So today is the first day I’ve actually been able to put a real name to this. Up until now I’ve always described my ‘false memories’ as ‘warped memories’, as this is what it has always felt like to me. A real memory being skewed by my OCD rather then a completely made up/false memory. All of my ‘False memories’ have been based on something which was originally fact so for example:
“I know for a fact that I definitely drove home from work on Tuesday. “ – Real memory
but by Wednesday I’m thinking:
“How can I be sure I didn’t hit someone when I was driving through the high street on my way home on Tuesday? I can’t remember every inch of the drive home so I can’t be entirely sure I didn’t. “ – False Memory
Over the years I think this may actually have been my biggest issue. The fear of having done or even just said something I shouldn’t of and having to reanalyse and think back through events over and over and over again. It is completely sole destroying and can really take the joy out of doing pretty much anything, as after a while you know these false memories are going to be triggered and it can actually feel easier to just not do anything that’s going to trigger them. writing this makes me so sad, I’ve probably missed out on a lot over the years.

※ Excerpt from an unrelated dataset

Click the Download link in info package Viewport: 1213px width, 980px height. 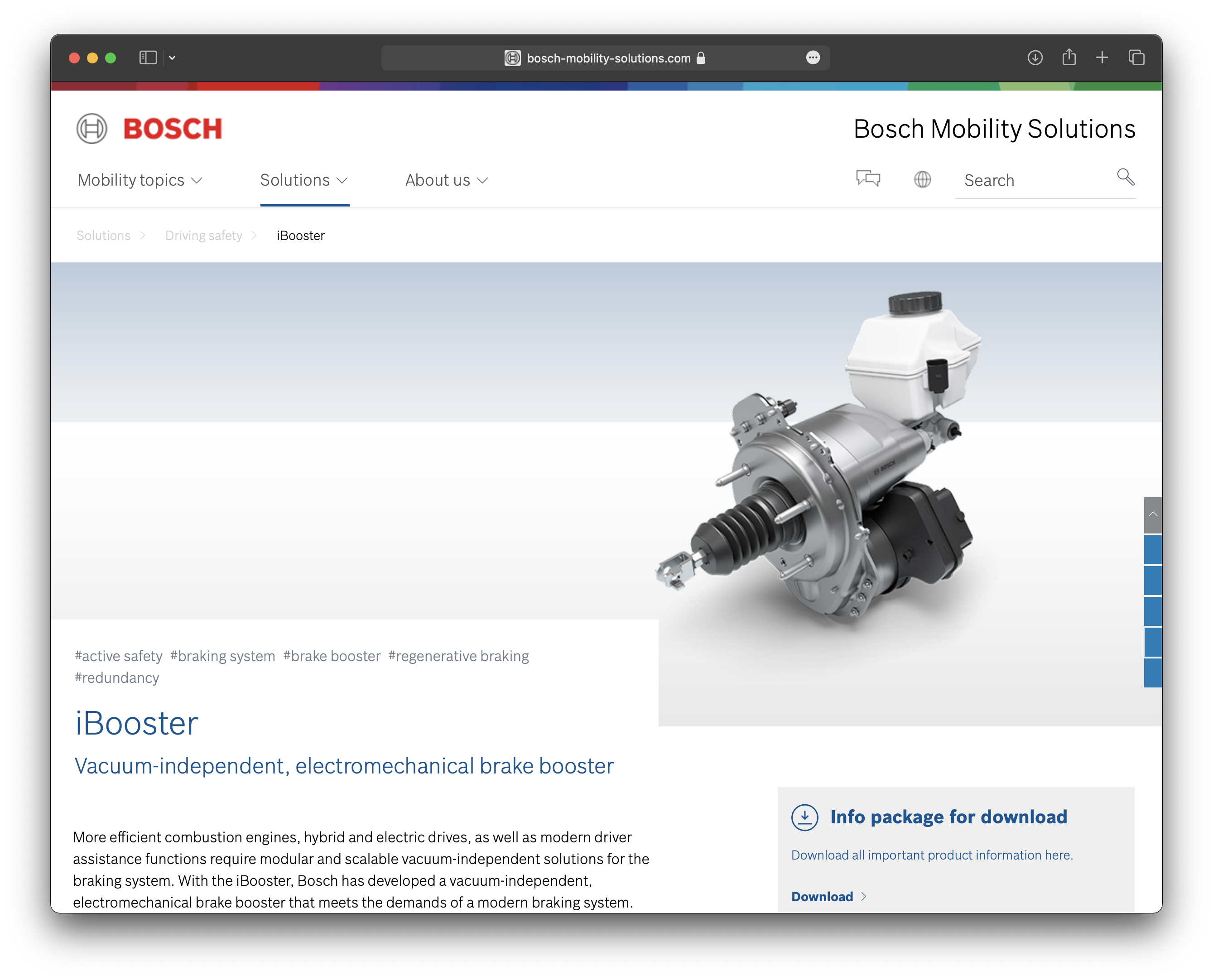pos(822,897)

My biggest tools for fighting false memories (along with all the other brilliant OCD fighting tools I’ve mentioned in previous posts) are:
Firstly: Self Belief
I’ve talked quite a lot about self belief in previous posts. It really is worth taking some time to sit down and look inside yourself (a scary thought for someone with OCD I realise). Understand that you are a good person, if you’d done something awful (even when drunk) your body would have an extreme reaction to it which you wouldn’t forget. Know the person you want to be and when you look at yourself you most likely are that person already, your OCD is just covering it up, don’t let it!

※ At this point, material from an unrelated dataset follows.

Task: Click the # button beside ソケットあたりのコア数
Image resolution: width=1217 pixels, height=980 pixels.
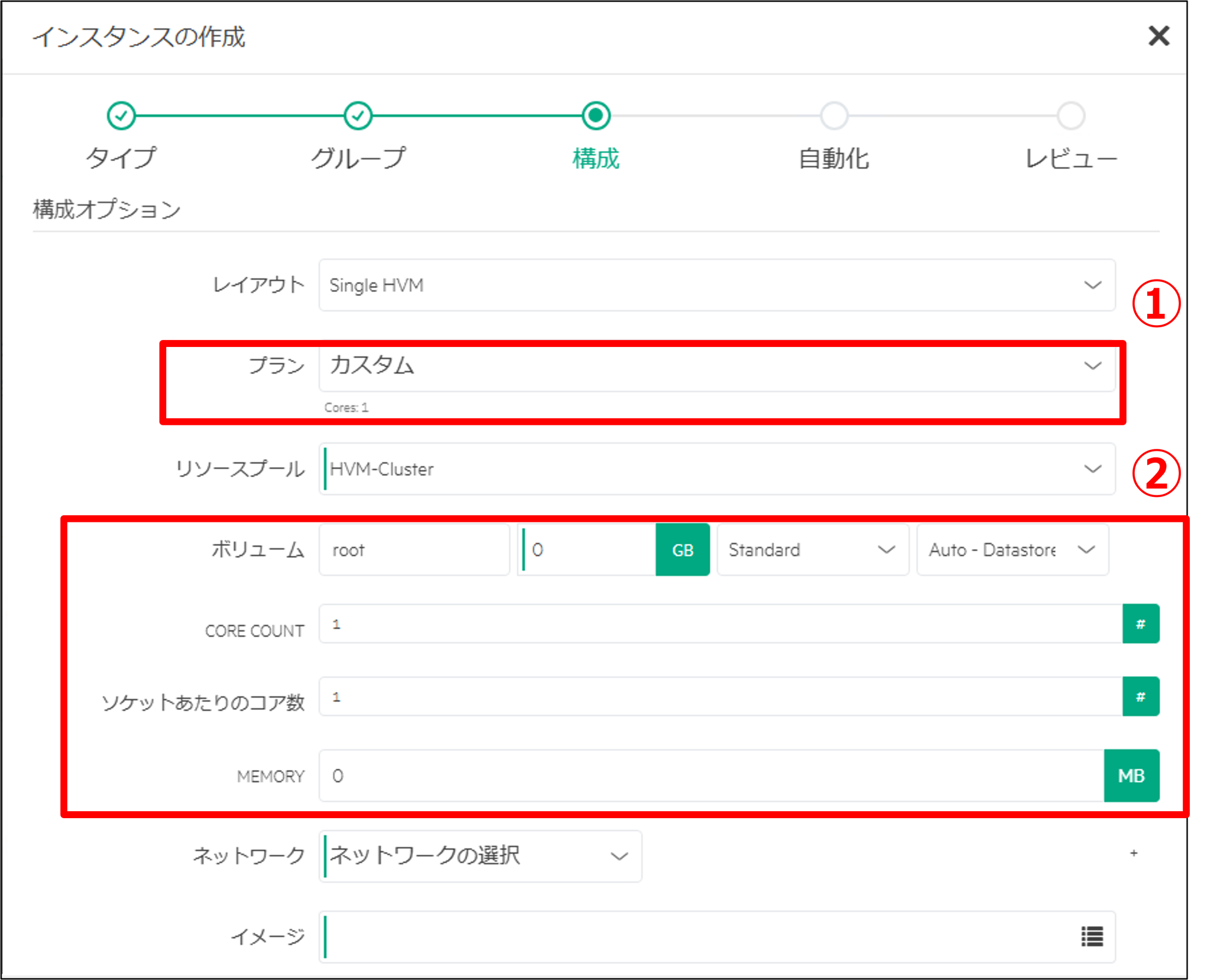Action: click(x=1140, y=697)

Then if you still can’t shift the memory:
Check reality, Accept the Consequences, Don’t Catastrophize and Be Mindful, this is probably best explained with an example:
So say you believe you have run over someone on the way home. You think about every moment of your drive over and over again but even though you can’t find one scrap of evidence that you have run someone over you cannot shift the false memory.
Firstly Check Reality: think about your reaction, would you really be able to drive over someone and:
- a) Not notice
- b) Have absolutely no memorable reaction
- c) No one else notice?
unlikely I would say
Next: Accept the Consequences (I realise this one sounds a bit odd but it does help me to move on.)
So the consequence of this event would probably be that you would be arrested and have some sort of trial, you may end up in prison and would have to live with the guilt of what you’d done. I don’t know how many times I’ve imagined myself in police interview rooms explaining that ‘I don’t even remember doing it, sorry’ but actually when you start to realise you wouldn’t have anything to say to the police and that you shouldn’t be able to feel guilty for something you don’t even remember doing. You start to feel yourself relax. A lot of the time acceptance of these consequences is easier to deal with then the OCD feeling and constant thinking over of the events.
Next: Don’t Catasrophise the event:
You have no memory of this event so you don’t know what happened, therefore tell yourself that the best outcome occurred rather then the worst. In this scenario it is just as likely, isn’t it? So instead of thinking that the person you think you ran over died. Think that you didn’t run anyone over (which is the actual reality).
Lastly: Be Mindful
OK so even if these consequences are coming your way, (which of course they’re not) they’re not happening right now, right this second are they and even if they do (which they won’t) you will deal with them then, not now.
No one knows what’s around the corner and this is why we bring mindfulness back in at this point. Right here, right now, non of that is happening and until then you must make the most of every single second you have because life is super short and you can’t worry about the future.
So that was a lot of information (deep breath), I do feel like I’ve rambled quite a bit in this post (sorry about that). I really do hope you’ve been able to follow it and it’s made some sense. These tactics have really worked for me in fighting my false memories so I really hope that they can help you too.